After the Lion King ($11.95) and Boston ($6) rolls, I ordered the panang curry. It comes, as do most entrees, with soup, salad and rice. My hot-and-sour soup was tangy but not particularly spicy. The wonton soup was predictable. Neither soup deviated from the customary versions. The salad was a small bowl of iceberg lettuce, with adornments such as tomato and shredded carrots. The splash of pale orange dressing was initially off-putting but had a pleasant taste.

Our rolls arrived while we were finishing the soups. They were playfully colorful thanks to the ingredients. The Lion King featured crab and avocado wrapped in rice and topped with baked salmon and eel sauce. The Boston is a variation of a California roll with shrimp added to the avocado. My ability to eat sushi like a pro, or at least be discreet in the mess I make, leaves a lot to be desired. I clearly need to keep trying.

I was glad I followed our server's reluctant suggestion. The panang curry was creamy with a well-balanced amount of crunch in fresh vegetables: pieces of green and red peppers, celery root and onion. This was offset by the soft potato cubes and tomato slices. The sprigs of Thai basil provided a pleasing licorice flavor that melded with the coconut milk base of the sauce. Although I wasn't asked my preference of heat level, I appreciated the flavors nonetheless.

Eye-catching grill marks on the beef teriyaki ($16.95) made for an impressive presentation. The meat was served on a bed of steamed vegetables including baby corn, which always makes us laugh and want to play with the food. We resisted the temptation. The beef was tender, but without a knife to cut the large portions, it was unwieldy. It was easy to eat with chopsticks, except it felt a little barbaric tearing off bites with my teeth. This did not overshadow the sweet and savory tastes imparted by the caramelized sauce, though.

Mikado Asian Bistro is in a stand-alone building on the city's far north side. The interior is a bit jarring as contemporary sleek meets old-school trite. The d├ęcor features a lot of glass and stainless steel with nods to Asian culture. Colorful paper lanterns hang from the ceiling, along with a few paper balloons with Mother's Day wishes.
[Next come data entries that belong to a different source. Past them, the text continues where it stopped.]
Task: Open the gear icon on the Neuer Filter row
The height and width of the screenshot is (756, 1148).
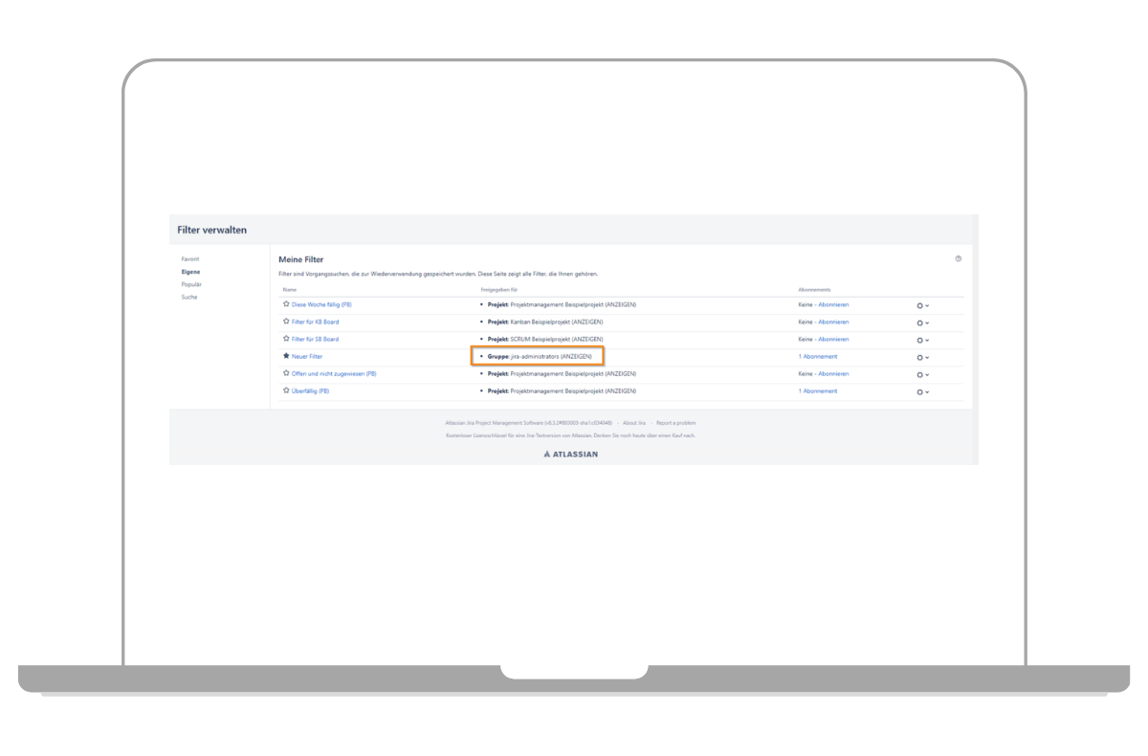Action: 920,357
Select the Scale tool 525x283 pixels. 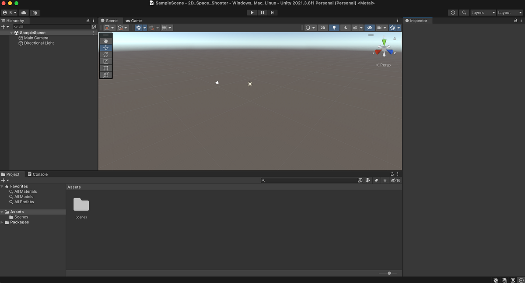click(x=105, y=61)
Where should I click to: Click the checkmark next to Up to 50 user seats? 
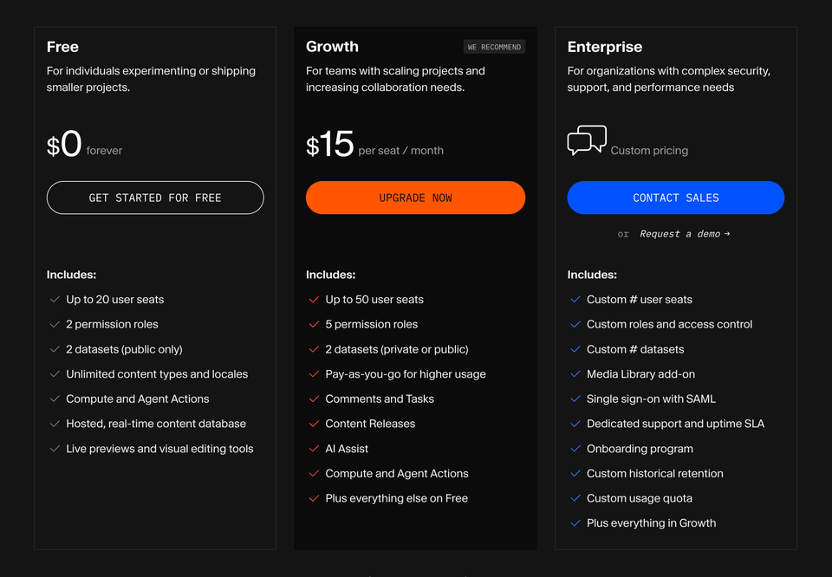pos(313,299)
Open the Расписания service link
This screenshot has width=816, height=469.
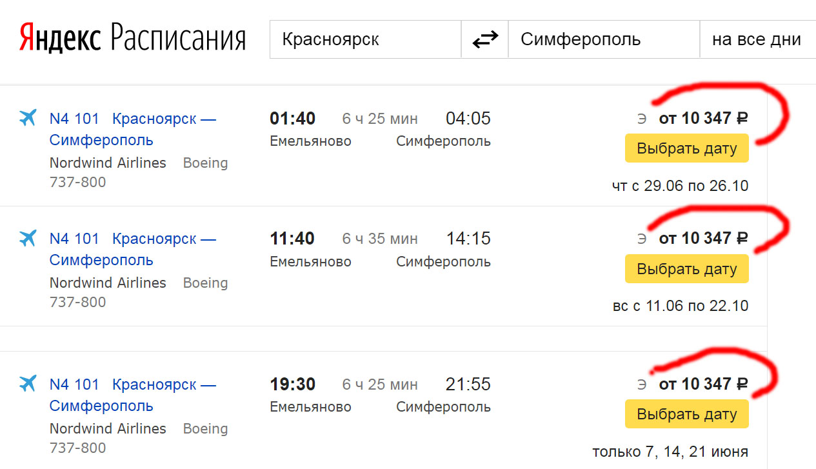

Several models of clipper ships, a large TV in the bar space and a small retail area just inside the front door complete the setting. Two towers of stored wine bottles near the center of the restaurant command attention. The lounge music over the speakers did nothing to set a mood.

Water glasses were kept full, and different servers brought different dishes. Although it came across as perfunctory, service was carried out with smiles.